** START OF Source text **
Meet Aiden, your new AI coworker

Let’s say you want to know where one of your digital marketing campaigns is getting the most traction: Twitter or Facebook. You might need to check several dashboards across your social accounts and Google analytics to compile the data — and even if you conclude that one platform is outperforming the other, that might change next week as users shift their attention to Instagram.

“As a marketer, you spend tons of time in fragmented dashboards. People spend almost 10 hours a week just searching for data. Another point we found out is that 60 percent of ad spend is actually wasted. Two of the big challenges for marketers today are a) what is important with my data and b) what do I do next,” says Pierre-Jean Camillieri, who co-founded Aiden with Marie Outtier.

Aiden is the artificial intelligence solution to that marketing waste. It’s intended to feel like just another co-worker, relying on natural language processing to make the exchange feel chatty and comfortable. Aiden queries data from multiple dashboards and quickly compiles it into flashy charts, making it easy to find and digest. Marketers can meet Aiden where they are, whether that’s Slack, text message, or email.
** END OF Source text **
** START OF Extracted information **
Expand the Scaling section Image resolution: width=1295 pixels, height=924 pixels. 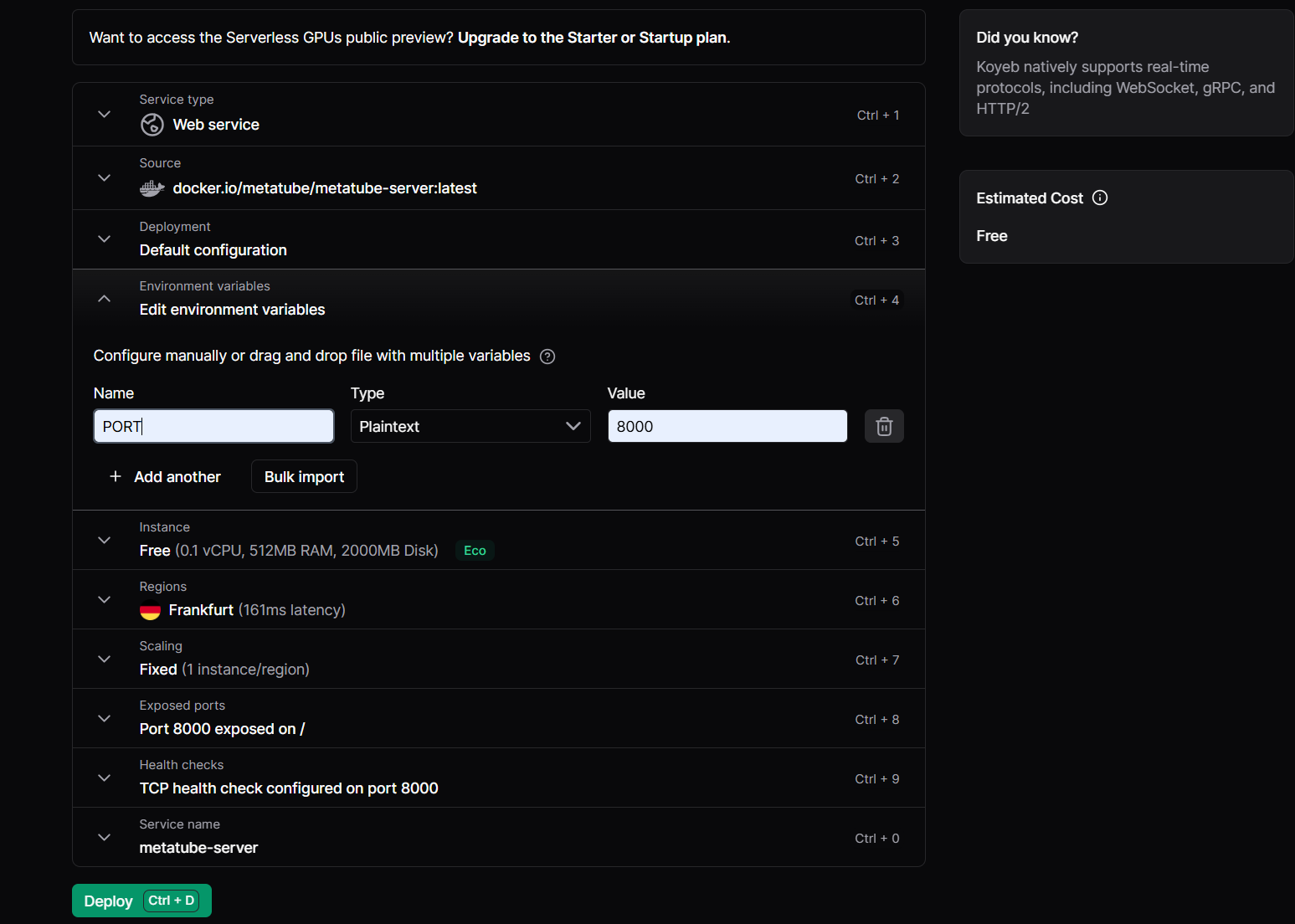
** END OF Extracted information **
** START OF Extracted information **
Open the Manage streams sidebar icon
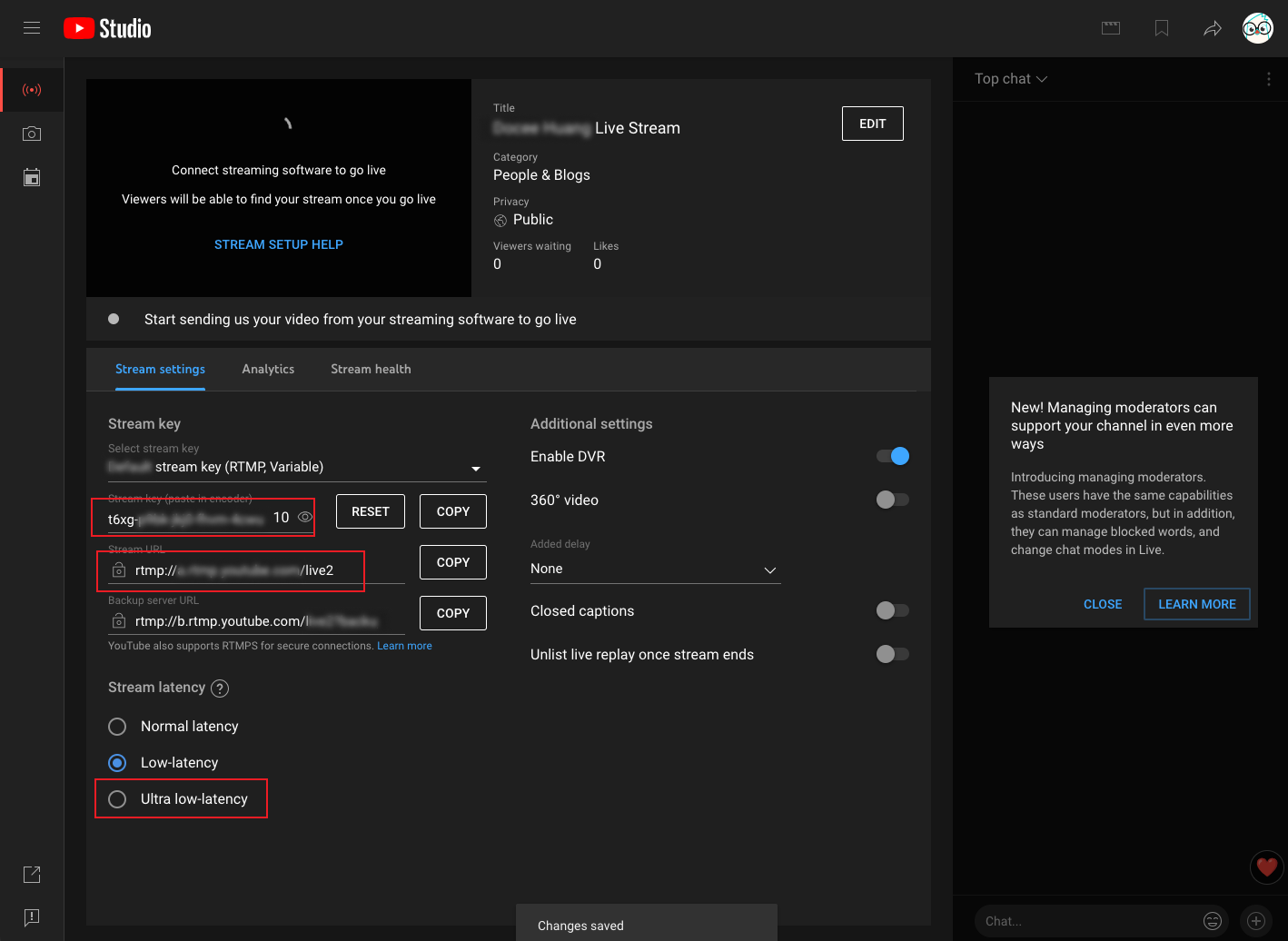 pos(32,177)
** END OF Extracted information **
=== Work required ===
Reproduce the text about Aiden between "Let’s say you" and "Aiden with Marie Outtier.", inclusive. The rows have no connection to the text about Aiden.

=== Output for this task ===
Let’s say you want to know where one of your digital marketing campaigns is getting the most traction: Twitter or Facebook. You might need to check several dashboards across your social accounts and Google analytics to compile the data — and even if you conclude that one platform is outperforming the other, that might change next week as users shift their attention to Instagram.

“As a marketer, you spend tons of time in fragmented dashboards. People spend almost 10 hours a week just searching for data. Another point we found out is that 60 percent of ad spend is actually wasted. Two of the big challenges for marketers today are a) what is important with my data and b) what do I do next,” says Pierre-Jean Camillieri, who co-founded Aiden with Marie Outtier.